§ **Task objective**
Lay out the items as a numbered list, starting at the line containing "Task: Click the blue" and ending at the line containing "Action: tap(1066, 546)", with blank lines left out.

§ **Data entries**
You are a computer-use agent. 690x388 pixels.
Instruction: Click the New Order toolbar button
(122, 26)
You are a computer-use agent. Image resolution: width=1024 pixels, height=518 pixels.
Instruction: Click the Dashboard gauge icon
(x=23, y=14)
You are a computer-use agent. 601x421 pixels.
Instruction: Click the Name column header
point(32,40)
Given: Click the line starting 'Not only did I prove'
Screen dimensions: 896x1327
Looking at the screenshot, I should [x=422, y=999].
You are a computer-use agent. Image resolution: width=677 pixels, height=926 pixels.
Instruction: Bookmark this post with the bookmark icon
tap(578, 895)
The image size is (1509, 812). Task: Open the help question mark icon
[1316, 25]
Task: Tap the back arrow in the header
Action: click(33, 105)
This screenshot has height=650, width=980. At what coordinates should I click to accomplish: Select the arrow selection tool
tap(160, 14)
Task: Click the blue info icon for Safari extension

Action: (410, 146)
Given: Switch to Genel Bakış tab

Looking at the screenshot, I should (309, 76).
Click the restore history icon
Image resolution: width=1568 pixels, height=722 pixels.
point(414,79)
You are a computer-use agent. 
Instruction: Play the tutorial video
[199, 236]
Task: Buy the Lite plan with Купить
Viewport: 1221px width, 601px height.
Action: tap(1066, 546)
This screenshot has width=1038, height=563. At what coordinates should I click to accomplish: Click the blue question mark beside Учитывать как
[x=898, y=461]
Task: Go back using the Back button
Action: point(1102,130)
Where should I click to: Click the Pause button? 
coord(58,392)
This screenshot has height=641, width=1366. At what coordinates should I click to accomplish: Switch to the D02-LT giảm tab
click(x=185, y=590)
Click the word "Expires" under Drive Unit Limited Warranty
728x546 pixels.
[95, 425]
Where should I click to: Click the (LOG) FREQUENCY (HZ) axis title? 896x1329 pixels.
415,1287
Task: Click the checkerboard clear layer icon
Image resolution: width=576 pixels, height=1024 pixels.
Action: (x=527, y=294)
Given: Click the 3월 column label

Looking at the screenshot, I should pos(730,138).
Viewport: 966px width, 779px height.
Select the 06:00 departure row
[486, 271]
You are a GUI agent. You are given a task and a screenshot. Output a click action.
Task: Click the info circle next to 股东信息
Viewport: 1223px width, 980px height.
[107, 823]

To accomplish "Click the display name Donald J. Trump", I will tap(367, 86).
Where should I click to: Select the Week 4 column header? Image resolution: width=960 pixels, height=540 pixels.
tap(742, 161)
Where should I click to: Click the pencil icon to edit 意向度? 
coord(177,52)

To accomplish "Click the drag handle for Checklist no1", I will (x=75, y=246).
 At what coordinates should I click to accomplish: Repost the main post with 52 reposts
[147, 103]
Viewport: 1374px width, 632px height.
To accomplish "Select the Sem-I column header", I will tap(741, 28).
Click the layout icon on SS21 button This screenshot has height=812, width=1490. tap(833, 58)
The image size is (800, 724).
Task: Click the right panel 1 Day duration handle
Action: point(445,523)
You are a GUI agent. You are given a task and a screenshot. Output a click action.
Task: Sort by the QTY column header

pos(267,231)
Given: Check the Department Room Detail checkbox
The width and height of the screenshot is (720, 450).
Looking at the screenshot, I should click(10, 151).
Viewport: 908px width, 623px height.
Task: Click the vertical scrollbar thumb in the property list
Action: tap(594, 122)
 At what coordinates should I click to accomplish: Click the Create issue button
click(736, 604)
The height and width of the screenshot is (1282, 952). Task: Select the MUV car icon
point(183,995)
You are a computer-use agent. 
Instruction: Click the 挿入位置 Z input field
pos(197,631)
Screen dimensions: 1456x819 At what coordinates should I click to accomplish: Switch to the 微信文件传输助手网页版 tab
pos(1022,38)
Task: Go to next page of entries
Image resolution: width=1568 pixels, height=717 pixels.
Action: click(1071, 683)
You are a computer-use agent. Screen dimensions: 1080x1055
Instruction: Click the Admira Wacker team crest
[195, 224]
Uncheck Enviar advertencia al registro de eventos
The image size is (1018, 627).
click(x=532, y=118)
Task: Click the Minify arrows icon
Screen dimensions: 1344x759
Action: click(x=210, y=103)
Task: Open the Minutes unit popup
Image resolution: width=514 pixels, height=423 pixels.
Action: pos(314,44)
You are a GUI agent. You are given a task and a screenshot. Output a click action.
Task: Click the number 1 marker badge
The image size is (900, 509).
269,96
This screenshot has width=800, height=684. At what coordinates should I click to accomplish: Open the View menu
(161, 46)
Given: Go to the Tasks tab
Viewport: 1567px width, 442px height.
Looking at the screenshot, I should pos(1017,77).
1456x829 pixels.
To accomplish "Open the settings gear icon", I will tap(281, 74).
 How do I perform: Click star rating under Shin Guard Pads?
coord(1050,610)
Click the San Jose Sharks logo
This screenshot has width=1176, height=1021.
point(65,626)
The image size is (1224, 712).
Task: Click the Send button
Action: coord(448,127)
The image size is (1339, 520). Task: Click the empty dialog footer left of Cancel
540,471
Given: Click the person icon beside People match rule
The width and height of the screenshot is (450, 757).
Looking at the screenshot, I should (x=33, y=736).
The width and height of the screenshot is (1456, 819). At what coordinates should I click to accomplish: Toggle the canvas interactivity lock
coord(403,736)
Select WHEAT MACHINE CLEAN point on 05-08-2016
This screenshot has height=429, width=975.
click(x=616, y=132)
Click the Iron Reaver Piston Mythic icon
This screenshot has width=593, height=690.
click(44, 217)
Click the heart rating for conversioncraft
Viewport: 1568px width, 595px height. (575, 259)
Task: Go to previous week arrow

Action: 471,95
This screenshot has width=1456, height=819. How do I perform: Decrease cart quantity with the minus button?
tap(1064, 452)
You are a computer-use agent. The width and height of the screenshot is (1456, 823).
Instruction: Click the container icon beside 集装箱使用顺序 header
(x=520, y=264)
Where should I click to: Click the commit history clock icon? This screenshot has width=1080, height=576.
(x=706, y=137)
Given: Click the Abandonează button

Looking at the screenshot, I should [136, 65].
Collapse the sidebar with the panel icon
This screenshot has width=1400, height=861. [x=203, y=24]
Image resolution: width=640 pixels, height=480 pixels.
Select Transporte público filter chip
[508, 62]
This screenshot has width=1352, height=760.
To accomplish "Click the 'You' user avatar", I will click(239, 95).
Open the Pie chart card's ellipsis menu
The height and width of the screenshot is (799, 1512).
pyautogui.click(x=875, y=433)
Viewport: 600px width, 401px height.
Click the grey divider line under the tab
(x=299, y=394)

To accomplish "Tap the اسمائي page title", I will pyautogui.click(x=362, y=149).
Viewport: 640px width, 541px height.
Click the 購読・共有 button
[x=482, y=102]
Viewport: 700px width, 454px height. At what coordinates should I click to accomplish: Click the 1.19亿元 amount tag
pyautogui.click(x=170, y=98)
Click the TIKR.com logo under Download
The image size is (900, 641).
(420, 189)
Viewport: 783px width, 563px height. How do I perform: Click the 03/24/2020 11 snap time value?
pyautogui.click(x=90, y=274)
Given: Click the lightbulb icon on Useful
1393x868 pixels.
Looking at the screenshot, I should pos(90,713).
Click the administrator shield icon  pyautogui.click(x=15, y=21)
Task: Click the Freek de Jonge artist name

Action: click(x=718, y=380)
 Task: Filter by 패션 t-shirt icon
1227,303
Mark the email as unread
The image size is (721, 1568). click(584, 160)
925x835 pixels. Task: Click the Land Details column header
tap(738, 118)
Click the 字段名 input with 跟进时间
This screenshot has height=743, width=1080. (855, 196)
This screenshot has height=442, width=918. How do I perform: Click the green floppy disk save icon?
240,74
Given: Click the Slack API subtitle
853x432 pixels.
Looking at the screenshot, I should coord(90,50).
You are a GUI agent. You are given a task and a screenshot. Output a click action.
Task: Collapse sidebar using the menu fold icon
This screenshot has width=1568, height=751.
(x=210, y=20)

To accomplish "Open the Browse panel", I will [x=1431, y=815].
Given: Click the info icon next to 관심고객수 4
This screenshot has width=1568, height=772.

§ **Full response**
1. Task: Click the blue info icon for Safari extension
2. Action: (410, 146)
3. Given: Switch to Genel Bakış tab
4. Looking at the screenshot, I should (309, 76).
5. Click the restore history icon
6. Image resolution: width=1568 pixels, height=722 pixels.
7. point(414,79)
8. You are a computer-use agent. 
9. Instruction: Play the tutorial video
10. [199, 236]
11. Task: Buy the Lite plan with Купить
12. Viewport: 1221px width, 601px height.
13. Action: tap(1066, 546)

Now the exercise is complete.